I’m using slurm on a shared compute cluster. I’d like to know if the following is possible:
I have 40 tasks and 5 nodes. Each node has four cores. I’d like to allocate 8 tasks to each node BUT I want each node to only run one task at a time. Each task is demanding on memory and running more than one at a time will exceed the capacity of each node’s memory. I know this is inefficient but it is the only solution available for my workload (see bottom for more details).

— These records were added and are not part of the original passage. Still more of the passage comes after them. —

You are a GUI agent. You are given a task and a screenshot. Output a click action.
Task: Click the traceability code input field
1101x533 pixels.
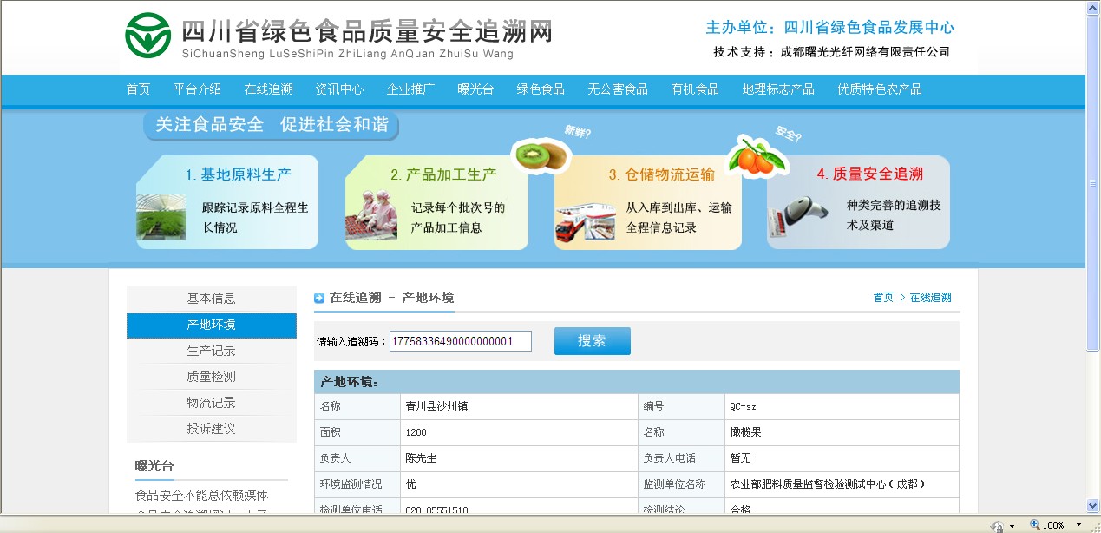[460, 341]
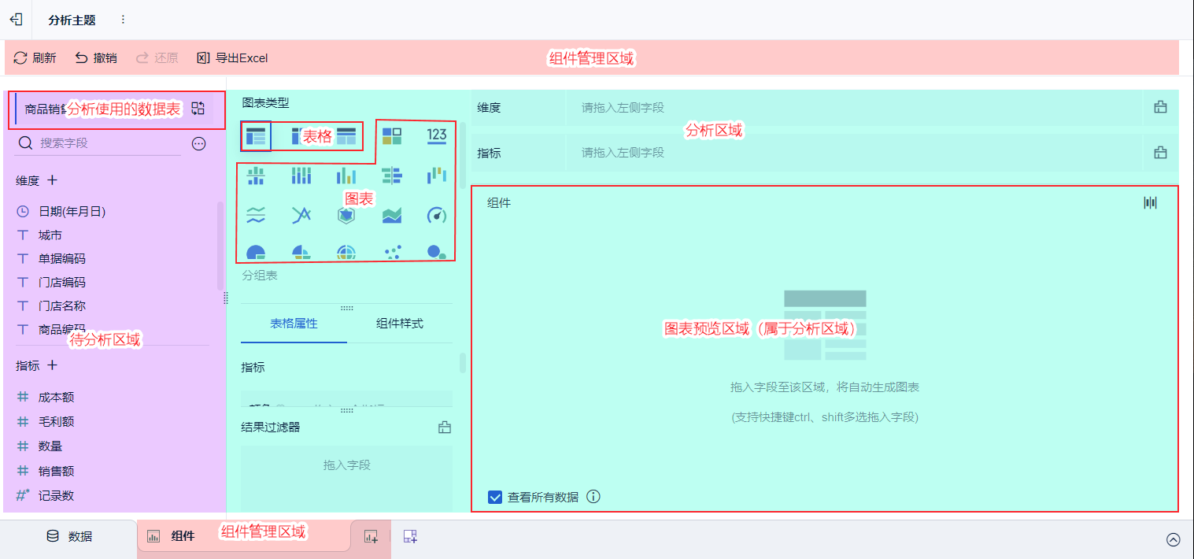Screen dimensions: 1194x559
Task: Pick the 123 indicator card chart type
Action: [437, 135]
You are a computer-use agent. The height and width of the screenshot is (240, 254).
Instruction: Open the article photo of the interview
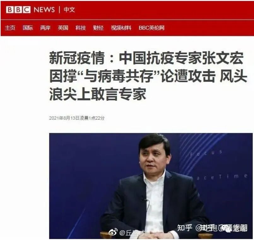[151, 186]
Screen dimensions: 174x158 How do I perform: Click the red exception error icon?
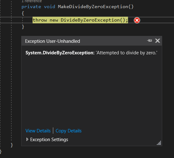pyautogui.click(x=137, y=20)
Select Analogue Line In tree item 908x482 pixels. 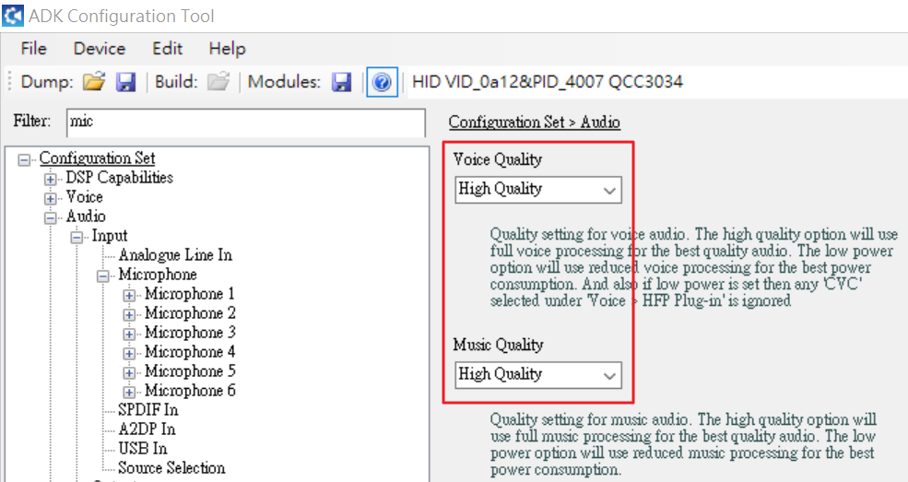click(x=175, y=255)
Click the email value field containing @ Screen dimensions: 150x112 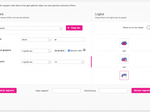point(69,40)
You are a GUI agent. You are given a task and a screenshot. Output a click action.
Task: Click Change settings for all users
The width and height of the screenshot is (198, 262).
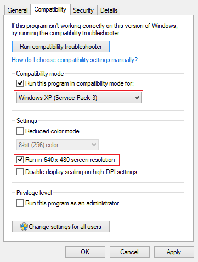click(x=61, y=227)
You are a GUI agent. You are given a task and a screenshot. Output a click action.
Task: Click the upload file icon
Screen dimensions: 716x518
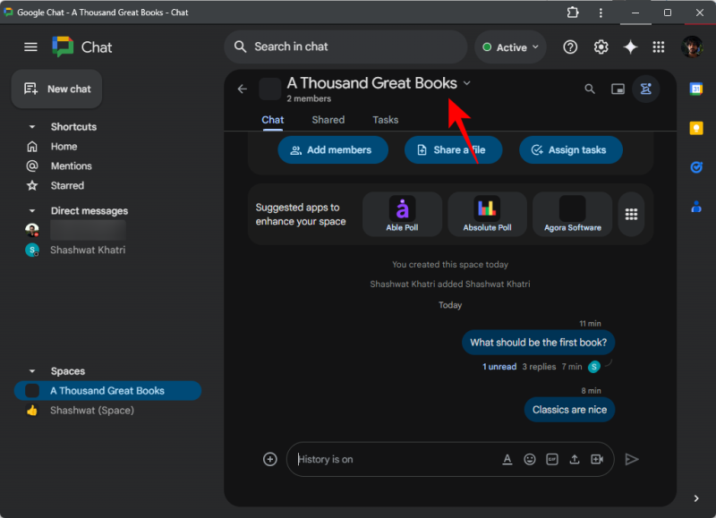[575, 459]
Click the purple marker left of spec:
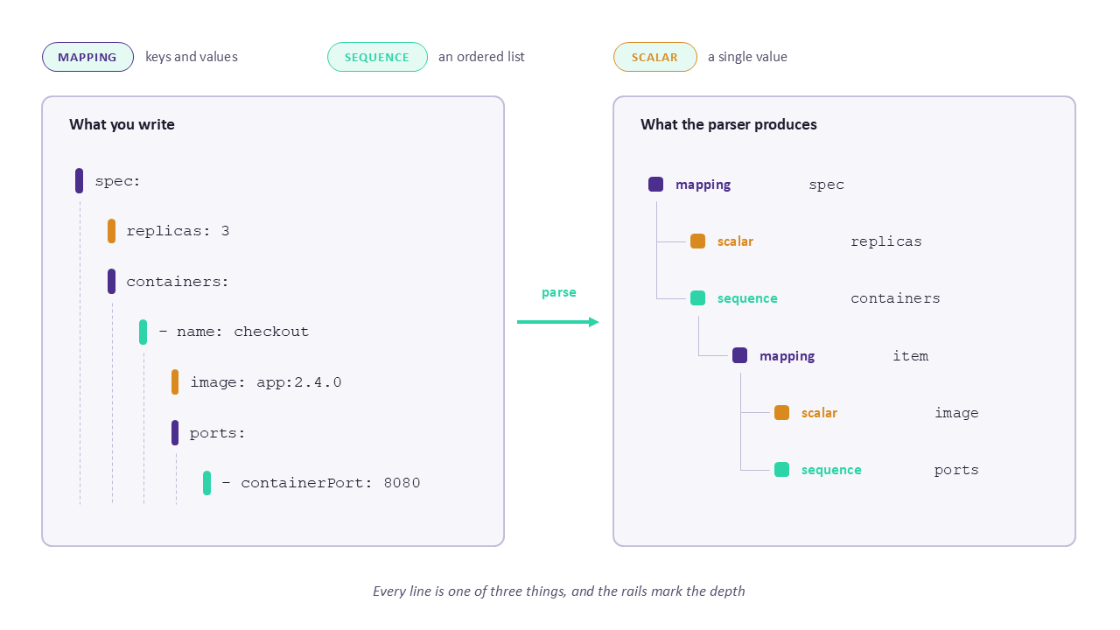Viewport: 1120px width, 630px height. [x=79, y=181]
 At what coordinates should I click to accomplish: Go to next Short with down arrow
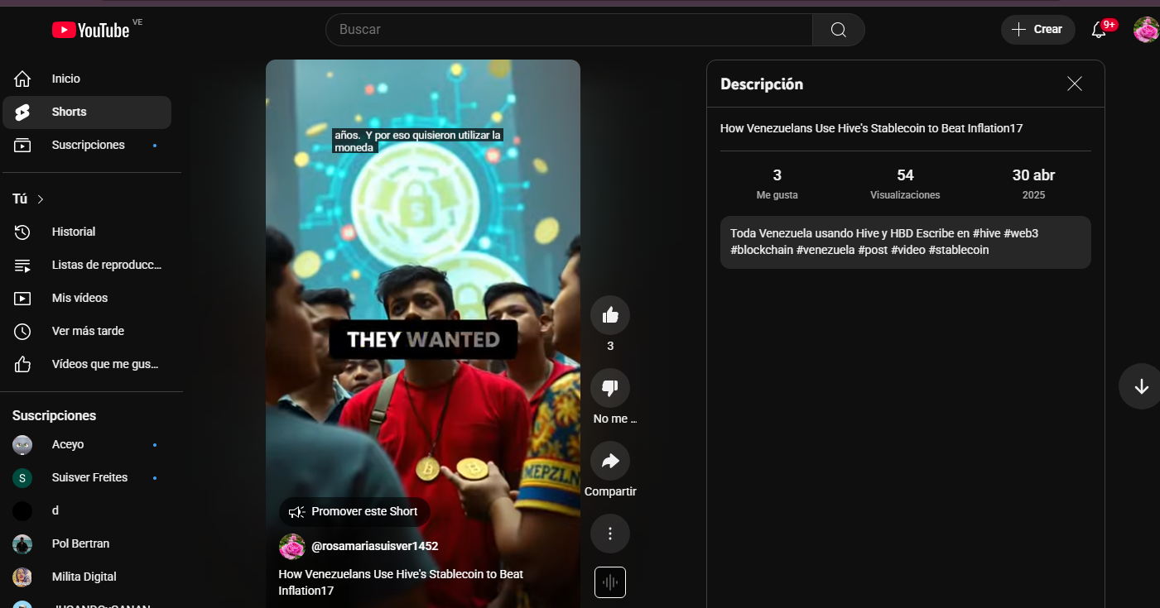(x=1141, y=386)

I have the following sbatch script. Currently, if I run it I get an error about not having an available configuration for the given requirements (8 tasks per node when each node only has 4 cores).
#!/bin/bash
#SBATCH --job-name=elm_x
#SBATCH --output=log/%x-%A_%a.out
#SBATCH --error=log/%x-%A_%a.err
#SBATCH --nodes=5
#SBATCH --cpus-per-task=1
#SBATCH --ntasks=40
#SBATCH --ntasks-per-node=8
srun --mpi=pmix /usr/bin/ElmerSolver_mpi case.sif
Workload details
I’m using FEA software (ElmerFEM). If you make use of message passing, you split up the input mesh into a number of partitions. This number of partitions must match the number of tasks set in slurm otherwise the software will not accept the input mesh.